La que os contaré hoy es la historia
de un chico al que no le enseñaron el camino por el que tenía andar, algunos lo
llamaban desorientado, otros decían que estaba loco, que era bipolar o que no
sabía organizarse y cambiaba constantemente de opinión; pero en realidad, el
chico estaba aprendiendo cada día a sobrellevar el anterior, recordando la ruta
ya andada y preparándose para el siguiente paso en su camino.
Pasito a pasito un día dejó atrás
todo aquello que había vivido, a sus espaldas los que le llamaban loco
desorientado, delante de él más camino por recorrer.
Algunos dicen que aun escuchan
sus pasos, se giran y se descubren buscando una sombra; otros dicen que jamás
existió, que solo fue una historia explicada por un cuentacuentos, pero digan
lo que digan, el chico sigue andando, en un camino en el que nadie le guío y el
solito hizo suyo. Algunas veces tropieza, otras se equivoca y tiene que tirar atrás,
algunas veces ha saltado o ha cogido atajos, porque el paso firme no cesa, pero
del inicio al fin hay mucho por descubrir, mucho por recorrer.

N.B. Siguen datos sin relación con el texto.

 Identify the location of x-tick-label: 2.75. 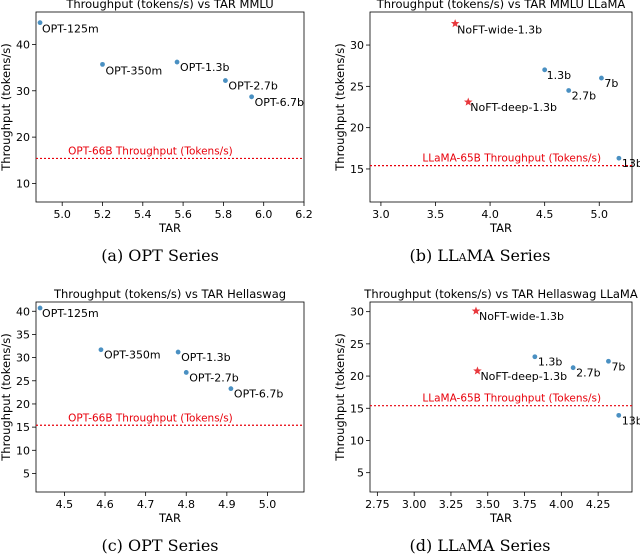
(378, 504).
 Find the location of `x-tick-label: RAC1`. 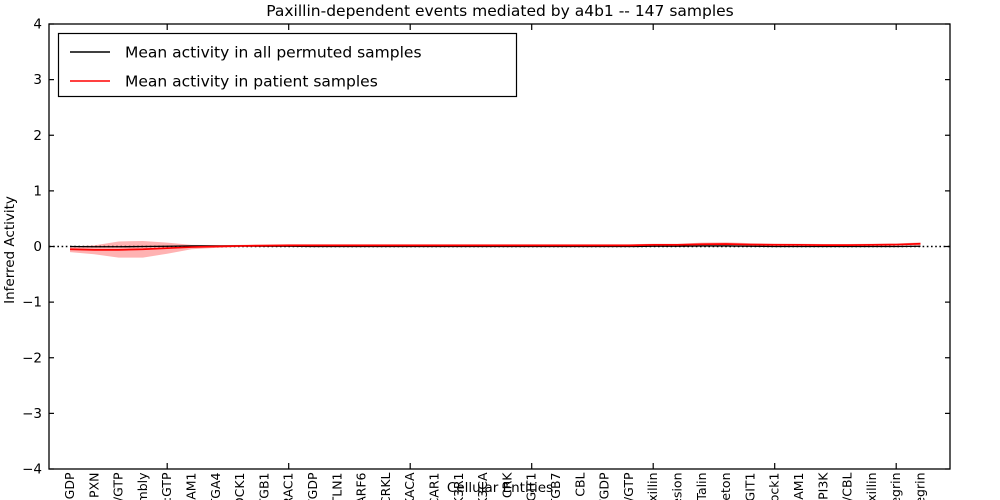

x-tick-label: RAC1 is located at coordinates (288, 486).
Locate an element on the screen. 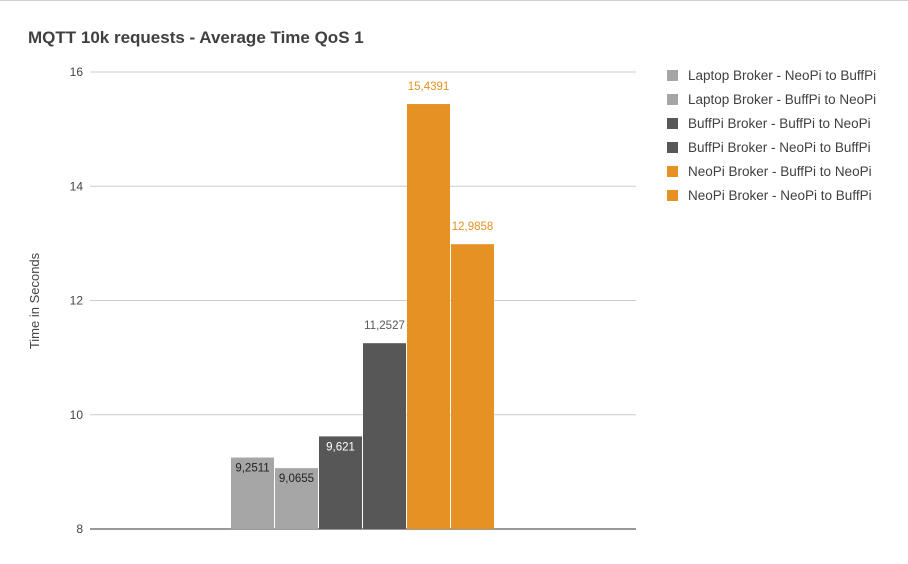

En uno de sus parones descubrió
que había estado andando mucho tiempo en dirección contraria; cualquier otro
hubiera llorado, se hubiera entristecido y enfurecido, pero él, acostumbrado a
los contratiempos y fanático del aprendizaje, se levantó de un golpe y corrió
para recuperar el tiempo perdido, con un sprint que le guió en pocos días hacía
el lugar adecuado.
No nos engañemos, sigue
desorientado, perdido y es que aun nadie le ha enseñado el camino por el que
andar, sigue pisando hierva, cruzando senderos y recorriendo bosques, quizás sí
que estaba loco, quizás sí que era bipolar y no sabía organizarse, pero lo
aprendido y vivido no se lo arrebatarán, ni que lo encuentren.
Algunos dicen que aun escuchan
sus pasos, se giran y se descubren buscando una sombra; otros dicen que jamás
existió, que solo fue una historia explicada por un cuentacuentos.